Task directions.
Copy the material below, swapping each occurrence of "At what coordinates should I click to accomplish" for "Which point should I click to accomplish" and leaving everything else unchanged.

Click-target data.
□ □ □

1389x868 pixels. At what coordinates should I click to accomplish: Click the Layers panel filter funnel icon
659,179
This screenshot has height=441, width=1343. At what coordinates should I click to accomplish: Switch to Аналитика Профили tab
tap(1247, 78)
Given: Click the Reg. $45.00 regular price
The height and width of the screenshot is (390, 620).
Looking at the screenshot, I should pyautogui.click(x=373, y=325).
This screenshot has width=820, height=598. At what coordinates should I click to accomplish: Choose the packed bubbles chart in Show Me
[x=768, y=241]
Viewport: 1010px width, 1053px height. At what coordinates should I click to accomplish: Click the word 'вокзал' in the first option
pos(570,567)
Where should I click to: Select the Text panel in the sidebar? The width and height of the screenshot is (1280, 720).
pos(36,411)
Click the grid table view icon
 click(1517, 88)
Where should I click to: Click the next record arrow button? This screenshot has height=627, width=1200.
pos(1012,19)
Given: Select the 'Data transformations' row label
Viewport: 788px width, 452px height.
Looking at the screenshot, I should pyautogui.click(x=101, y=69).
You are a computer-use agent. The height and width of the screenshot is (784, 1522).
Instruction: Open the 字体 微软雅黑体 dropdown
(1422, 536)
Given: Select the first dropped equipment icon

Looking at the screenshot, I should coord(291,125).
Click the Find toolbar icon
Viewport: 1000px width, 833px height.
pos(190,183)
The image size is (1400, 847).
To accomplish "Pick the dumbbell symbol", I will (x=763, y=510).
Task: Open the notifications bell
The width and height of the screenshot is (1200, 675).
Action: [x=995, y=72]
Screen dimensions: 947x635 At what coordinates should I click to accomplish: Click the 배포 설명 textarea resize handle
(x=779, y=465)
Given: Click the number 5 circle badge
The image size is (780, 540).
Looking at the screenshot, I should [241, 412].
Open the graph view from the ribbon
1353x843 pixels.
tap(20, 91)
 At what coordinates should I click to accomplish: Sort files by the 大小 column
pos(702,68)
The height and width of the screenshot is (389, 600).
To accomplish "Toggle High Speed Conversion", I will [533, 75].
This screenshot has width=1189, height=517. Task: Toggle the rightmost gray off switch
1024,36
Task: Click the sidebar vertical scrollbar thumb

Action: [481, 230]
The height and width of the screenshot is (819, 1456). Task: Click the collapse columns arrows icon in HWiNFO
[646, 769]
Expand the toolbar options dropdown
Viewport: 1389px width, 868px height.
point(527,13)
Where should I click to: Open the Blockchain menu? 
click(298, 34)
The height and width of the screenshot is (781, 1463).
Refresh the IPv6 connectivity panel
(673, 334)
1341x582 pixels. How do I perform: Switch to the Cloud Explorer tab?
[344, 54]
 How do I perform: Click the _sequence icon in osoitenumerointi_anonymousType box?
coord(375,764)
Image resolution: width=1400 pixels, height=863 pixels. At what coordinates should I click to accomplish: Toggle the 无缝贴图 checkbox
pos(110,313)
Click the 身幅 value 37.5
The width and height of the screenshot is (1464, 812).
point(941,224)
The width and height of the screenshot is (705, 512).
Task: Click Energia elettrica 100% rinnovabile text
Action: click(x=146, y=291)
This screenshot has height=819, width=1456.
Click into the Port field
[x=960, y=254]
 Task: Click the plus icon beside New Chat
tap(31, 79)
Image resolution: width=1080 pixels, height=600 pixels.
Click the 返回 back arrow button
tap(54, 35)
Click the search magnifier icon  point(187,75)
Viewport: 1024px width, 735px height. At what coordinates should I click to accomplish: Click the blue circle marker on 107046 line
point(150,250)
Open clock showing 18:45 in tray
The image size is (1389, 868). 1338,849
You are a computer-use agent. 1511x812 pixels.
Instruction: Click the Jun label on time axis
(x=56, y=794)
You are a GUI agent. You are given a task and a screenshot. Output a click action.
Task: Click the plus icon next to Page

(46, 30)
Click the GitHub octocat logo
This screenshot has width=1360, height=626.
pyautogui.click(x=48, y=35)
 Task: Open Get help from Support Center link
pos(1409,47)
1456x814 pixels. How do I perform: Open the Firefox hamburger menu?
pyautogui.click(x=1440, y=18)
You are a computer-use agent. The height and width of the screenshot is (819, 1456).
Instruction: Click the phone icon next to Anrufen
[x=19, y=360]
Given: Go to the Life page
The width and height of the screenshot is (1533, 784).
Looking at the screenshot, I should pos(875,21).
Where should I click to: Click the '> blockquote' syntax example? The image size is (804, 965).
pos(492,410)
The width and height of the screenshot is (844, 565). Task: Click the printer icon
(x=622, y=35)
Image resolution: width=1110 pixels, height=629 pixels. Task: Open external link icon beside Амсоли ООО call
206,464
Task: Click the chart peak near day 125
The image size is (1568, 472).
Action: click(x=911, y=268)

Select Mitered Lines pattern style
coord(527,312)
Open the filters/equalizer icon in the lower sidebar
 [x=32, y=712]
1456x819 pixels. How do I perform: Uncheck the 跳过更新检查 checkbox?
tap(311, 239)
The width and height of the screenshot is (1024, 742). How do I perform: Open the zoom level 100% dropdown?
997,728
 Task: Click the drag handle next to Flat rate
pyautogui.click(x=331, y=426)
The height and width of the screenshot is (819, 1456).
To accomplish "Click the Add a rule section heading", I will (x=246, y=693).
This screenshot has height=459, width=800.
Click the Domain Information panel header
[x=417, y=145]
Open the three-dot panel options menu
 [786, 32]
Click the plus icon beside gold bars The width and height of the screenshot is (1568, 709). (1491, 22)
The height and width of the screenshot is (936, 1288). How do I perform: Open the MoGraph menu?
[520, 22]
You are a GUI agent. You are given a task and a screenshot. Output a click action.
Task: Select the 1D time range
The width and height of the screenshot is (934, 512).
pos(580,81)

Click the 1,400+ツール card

□ □ □

Result.
1389x868 pixels. Which point should I click to accomplish: Click the Layers panel filter funnel icon
659,179
This screenshot has height=441, width=1343. Which point should I click to accomplish: Switch to Аналитика Профили tab
tap(1247, 78)
Given: Click the Reg. $45.00 regular price
The height and width of the screenshot is (390, 620).
Looking at the screenshot, I should pyautogui.click(x=373, y=325).
This screenshot has width=820, height=598. Which point should I click to accomplish: Choose the packed bubbles chart in Show Me
[x=768, y=241]
Viewport: 1010px width, 1053px height. Which point should I click to accomplish: Click the word 'вокзал' in the first option
pos(570,567)
Where should I click to: Select the Text panel in the sidebar? The width and height of the screenshot is (1280, 720).
pos(36,411)
Click the grid table view icon
 click(1517, 88)
Where should I click to: Click the next record arrow button? This screenshot has height=627, width=1200.
pos(1012,19)
Given: Select the 'Data transformations' row label
Viewport: 788px width, 452px height.
Looking at the screenshot, I should pyautogui.click(x=101, y=69).
You are a computer-use agent. The height and width of the screenshot is (784, 1522).
Instruction: Open the 字体 微软雅黑体 dropdown
(1422, 536)
Given: Select the first dropped equipment icon

Looking at the screenshot, I should coord(291,125).
Click the Find toolbar icon
Viewport: 1000px width, 833px height.
pos(190,183)
The image size is (1400, 847).
To accomplish "Pick the dumbbell symbol", I will (x=763, y=510).
Task: Open the notifications bell
The width and height of the screenshot is (1200, 675).
Action: [x=995, y=72]
Screen dimensions: 947x635 Which point should I click to accomplish: Click the 배포 설명 textarea resize handle
(x=779, y=465)
Given: Click the number 5 circle badge
The image size is (780, 540).
Looking at the screenshot, I should [241, 412].
Open the graph view from the ribbon
1353x843 pixels.
tap(20, 91)
 Which point should I click to accomplish: Sort files by the 大小 column
pos(702,68)
The height and width of the screenshot is (389, 600).
To accomplish "Toggle High Speed Conversion", I will [533, 75].
This screenshot has width=1189, height=517. Task: Toggle the rightmost gray off switch
1024,36
Task: Click the sidebar vertical scrollbar thumb

Action: [481, 230]
The height and width of the screenshot is (819, 1456). Task: Click the collapse columns arrows icon in HWiNFO
[646, 769]
Expand the toolbar options dropdown
Viewport: 1389px width, 868px height.
point(527,13)
Where should I click to: Open the Blockchain menu? 
click(298, 34)
The height and width of the screenshot is (781, 1463).
Refresh the IPv6 connectivity panel
(673, 334)
1341x582 pixels. How do I perform: Switch to the Cloud Explorer tab?
[344, 54]
 How do I perform: Click the _sequence icon in osoitenumerointi_anonymousType box?
coord(375,764)
Image resolution: width=1400 pixels, height=863 pixels. Which point should I click to accomplish: Toggle the 无缝贴图 checkbox
pos(110,313)
Click the 身幅 value 37.5
The width and height of the screenshot is (1464, 812).
point(941,224)
The width and height of the screenshot is (705, 512).
Task: Click Energia elettrica 100% rinnovabile text
Action: click(x=146, y=291)
This screenshot has height=819, width=1456.
Click into the Port field
[x=960, y=254]
 Task: Click the plus icon beside New Chat
tap(31, 79)
Image resolution: width=1080 pixels, height=600 pixels.
Click the 返回 back arrow button
tap(54, 35)
Click the search magnifier icon  point(187,75)
Viewport: 1024px width, 735px height. Which point should I click to accomplish: Click the blue circle marker on 107046 line
point(150,250)
Open clock showing 18:45 in tray
The image size is (1389, 868). 1338,849
You are a computer-use agent. 1511x812 pixels.
Instruction: Click the Jun label on time axis
(x=56, y=794)
You are a GUI agent. You are given a task and a screenshot. Output a click action.
Task: Click the plus icon next to Page

(46, 30)
Click the GitHub octocat logo
This screenshot has width=1360, height=626.
pyautogui.click(x=48, y=35)
 Task: Open Get help from Support Center link
pos(1409,47)
1456x814 pixels. How do I perform: Open the Firefox hamburger menu?
pyautogui.click(x=1440, y=18)
You are a computer-use agent. The height and width of the screenshot is (819, 1456).
Instruction: Click the phone icon next to Anrufen
[x=19, y=360]
Given: Go to the Life page
The width and height of the screenshot is (1533, 784).
Looking at the screenshot, I should pos(875,21).
Where should I click to: Click the '> blockquote' syntax example? The image size is (804, 965).
pos(492,410)
The width and height of the screenshot is (844, 565). Task: Click the printer icon
(x=622, y=35)
Image resolution: width=1110 pixels, height=629 pixels. Task: Open external link icon beside Амсоли ООО call
206,464
Task: Click the chart peak near day 125
The image size is (1568, 472).
Action: click(x=911, y=268)

Select Mitered Lines pattern style
coord(527,312)
Open the filters/equalizer icon in the lower sidebar
 [x=32, y=712]
1456x819 pixels. How do I perform: Uncheck the 跳过更新检查 checkbox?
tap(311, 239)
The width and height of the screenshot is (1024, 742). How do I perform: Open the zoom level 100% dropdown?
997,728
 Task: Click the drag handle next to Flat rate
pyautogui.click(x=331, y=426)
The height and width of the screenshot is (819, 1456).
To accomplish "Click the Add a rule section heading", I will (x=246, y=693).
This screenshot has height=459, width=800.
Click the Domain Information panel header
[x=417, y=145]
Open the three-dot panel options menu
 [786, 32]
Click the plus icon beside gold bars The width and height of the screenshot is (1568, 709). (1491, 22)
The height and width of the screenshot is (936, 1288). How do I perform: Open the MoGraph menu?
[520, 22]
You are a GUI agent. You are given a task and a screenshot. Output a click action.
Task: Select the 1D time range
The width and height of the screenshot is (934, 512).
pos(580,81)

Click the 1,400+ツール card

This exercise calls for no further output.